Seven Days in Solitary [10/9/2016]

Our Weekly Roundup of News and Views on Solitary Confinement

by | October 9, 2016

• Vice News spoke to prison strike organizer Bennu Hannibal from his solitary confinement cell at the William E. Donaldson Correctional Facility in Alabama. The action, which started on September 9th, is said to involve over 24,000 people and constitute the biggest prison strike in the nation’s history.

• A grandmother is suing the Utah Department of Corrections (UDC) after her grandson allegedly spent 154 days in solitary confinement and subsequently committed suicide. Brock Tucker was 19 when he died; the lawsuit alleges that Tucker had mental health issues and that his mistreatment by UDC staff constituted cruel and unusual punishment.

• Jay Z has announced plans to make a six-part documentary about Kalief Browder, the 16-year-old who spent two years in solitary confinement on Rikers Island after being arrested for allegedly stealing a backpack. Two years after his release, in June 2013, Browder committed suicide.

• Shadowproof reports on the how prisons have been moving to undermine the prison strike. In the high security Holman Correctional Facility in Alabama, guards were said to have gone on strike too, which prompted some people in solitary confinement to be allowed out of their cells. “These are people who are supposed to be confined on 24 hours lockdown but that can be relaxed if you’ll work for free,” said inside organizer Kinetik Justice. “If you’ll come out and clean up the feces, urine, the paper and trash, and everything that accumulates throughout the unit, then you’re given a reprieve to run around, so to speak, like you’re free, in order to work for free.”

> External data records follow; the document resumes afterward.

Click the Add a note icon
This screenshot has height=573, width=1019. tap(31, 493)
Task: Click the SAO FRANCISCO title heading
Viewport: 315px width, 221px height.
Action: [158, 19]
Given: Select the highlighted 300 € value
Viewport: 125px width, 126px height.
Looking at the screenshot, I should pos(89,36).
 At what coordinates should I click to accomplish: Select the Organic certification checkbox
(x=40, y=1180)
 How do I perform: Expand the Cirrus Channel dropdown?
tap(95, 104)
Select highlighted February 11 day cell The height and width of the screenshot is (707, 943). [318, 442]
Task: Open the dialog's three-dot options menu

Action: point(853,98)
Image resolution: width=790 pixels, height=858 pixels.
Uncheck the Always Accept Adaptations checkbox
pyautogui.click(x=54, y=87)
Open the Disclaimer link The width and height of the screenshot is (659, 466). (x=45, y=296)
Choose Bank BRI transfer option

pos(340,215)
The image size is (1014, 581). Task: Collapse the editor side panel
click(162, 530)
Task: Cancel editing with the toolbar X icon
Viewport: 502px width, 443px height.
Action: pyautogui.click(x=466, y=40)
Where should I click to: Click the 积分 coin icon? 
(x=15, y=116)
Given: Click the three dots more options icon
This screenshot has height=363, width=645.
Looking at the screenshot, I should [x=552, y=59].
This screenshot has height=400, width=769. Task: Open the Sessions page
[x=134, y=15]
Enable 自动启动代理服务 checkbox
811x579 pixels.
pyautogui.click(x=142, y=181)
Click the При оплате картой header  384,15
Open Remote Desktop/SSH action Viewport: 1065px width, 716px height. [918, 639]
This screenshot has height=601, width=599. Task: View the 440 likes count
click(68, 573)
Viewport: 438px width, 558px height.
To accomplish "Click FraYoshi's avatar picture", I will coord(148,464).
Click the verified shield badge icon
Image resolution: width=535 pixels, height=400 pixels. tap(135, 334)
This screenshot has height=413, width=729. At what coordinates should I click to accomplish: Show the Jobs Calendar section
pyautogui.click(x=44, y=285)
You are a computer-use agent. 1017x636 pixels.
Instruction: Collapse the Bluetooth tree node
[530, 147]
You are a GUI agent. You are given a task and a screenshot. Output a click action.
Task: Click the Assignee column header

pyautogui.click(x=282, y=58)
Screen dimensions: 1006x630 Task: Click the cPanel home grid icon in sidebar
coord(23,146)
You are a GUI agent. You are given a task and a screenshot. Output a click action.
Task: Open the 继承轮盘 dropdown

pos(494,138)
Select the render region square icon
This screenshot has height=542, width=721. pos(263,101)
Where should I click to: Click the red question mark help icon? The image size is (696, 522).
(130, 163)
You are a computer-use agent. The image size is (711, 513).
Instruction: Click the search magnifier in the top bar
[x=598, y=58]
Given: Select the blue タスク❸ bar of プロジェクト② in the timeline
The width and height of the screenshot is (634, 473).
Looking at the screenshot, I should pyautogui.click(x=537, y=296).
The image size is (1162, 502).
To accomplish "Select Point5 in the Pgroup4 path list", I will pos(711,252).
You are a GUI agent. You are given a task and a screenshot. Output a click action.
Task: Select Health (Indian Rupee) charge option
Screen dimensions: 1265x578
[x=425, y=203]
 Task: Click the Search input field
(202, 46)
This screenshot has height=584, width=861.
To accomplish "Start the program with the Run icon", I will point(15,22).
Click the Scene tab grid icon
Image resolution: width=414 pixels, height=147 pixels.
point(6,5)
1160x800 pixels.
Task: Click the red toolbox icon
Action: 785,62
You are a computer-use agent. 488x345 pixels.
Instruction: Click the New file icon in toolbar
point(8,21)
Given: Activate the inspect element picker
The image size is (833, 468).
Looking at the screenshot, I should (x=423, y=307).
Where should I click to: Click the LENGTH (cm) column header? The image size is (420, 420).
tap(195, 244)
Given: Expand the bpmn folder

• A Bronx man who committed suicide in an upstate prison was harassed by facility staff in the days leading up to his death, according to a witness who spoke to NY1. The witness, who said he was in solitary confinement with Hamilton at the time of his death, said corrections officers stripped Lonnie Hamilton of his clothes, sprayed him with a fire extinguisher and taunted him, even though Hamilton was already on suicide watch. The New York Departments of Corrections and Community Supervision (NYDOCCS) failed to notify Hamilton’s family of his March 2016 death – the family only learned about it months later when they searched Hamilton’s name on the NYDOCCS website.

• Nikko Jenkins, who killed four people after being released directly from solitary confinement into the outside world, was back in court as his trial moves towards the death penalty phase. Jenkins’ defense counsel had planned to withdraw his no content plea to the murders, but their client rejected that plan. According to local site WOWT, Jenkins stated that he wants to be sentenced so that he can get out of solitary confinement – even if it means being sent to death row.